> [Extract provided]
________________________

The view taken in Girja Shankar’s case was affirmed
and approved in Santuram Khudai v. Kimatrai Printers &
Processors
(p) Ltd.& Ors (1) wherein this Court observed
that the legislature has clothed the representative union
with exclusive right to appear or act behalf of the
employees in any proceeding under the Bombay Industrial
Relations Act and has simultaneously deprived the individual
employee or workman of the right to appear or act in any
proceeding under the Act where representative union enters
appearance or acts as representative union of employees. The
question of vires was not raised.

Prima facie on the arguments urged and decisions
examined, we are satisfied that there is no substance in the
challenge that Sec. 20 (2) (b) upon its true construction
violates Art. 19 (1) (a) and (c) of the Constitution. We
must however make it clear that we may keep this question of
constitutionality open for a more detailed argument and in-
depth examination because in this case at the fag end of
arguments, the parties more or less buried the hatchet and
there was the spirit of give and take to which we would
presently advert.

The change in the law made by the introduction of Sec.
2-A in the Industrial Disputes Act, 1947 has been taken note
of by the State Legislature in introducing a safeguard in
Sec. 20 (2) (b) in that
(1) [1978] 2 S.C.R. 387.

511

an individual workman who has been either dismissed,
discharged, A removed, retrenched or whose services has been
terminated in any manner or who is suspended would be on his
own entitled to raise an industrial dispute concerning the
termination of his service in any manner and he would be
able to pursue his remedy in a proceeding arising out of the
legality or validity of the order of termination of service.
The representative union would not be able to supplant the
workman by its appearance and act to the detriment of the
workman Cases are not unknown where an individual workman
whose services has been terminated and who wanted his cause
to be espoused by the union was not only ignored by the
union but occasionally the power of representative union to
exclude the workman from the proceeding was exercised to the
disadvantage of the workman by appearing in the proceeding
and after excluding the workman to so get the proceedings
disposed of as to be wholly disadvantageous to the workman
and the workman was left without a remedy Care has been
taken to deny such steam rolling power to the representative
union and this position is further strengthened by the
provisions contained in Sec. 22 of the 1971 Act which
confers certain rights on unrecognised unions more
especially right to meet and discuss with the employer the
grievances of an individual member relating to his
discharge, removal, retrenchment, termination of service or
suspension as also to appear on behalf of its members
employed in the undertaking in any domestic or departmental
enquiry held by the employer. This is certainly an advance
on the similar provisions of the Bombay Industrial Relations
Act.

________________________

> [Available data]
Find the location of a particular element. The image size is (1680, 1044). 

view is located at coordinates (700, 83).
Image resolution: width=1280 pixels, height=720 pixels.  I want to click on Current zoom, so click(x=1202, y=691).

________________________

> [Exercise details]
According to the court-judgment excerpt above, why does the court leave open the question of whether Sec. 20 (2) (b) is constitutional? Answer in one to three sentences.

> [Reply to the exercise]
The court leaves the question open for more detailed argument and in-depth examination. Near the end of the arguments, the parties more or less buried the hatchet, and a spirit of give and take arose between them.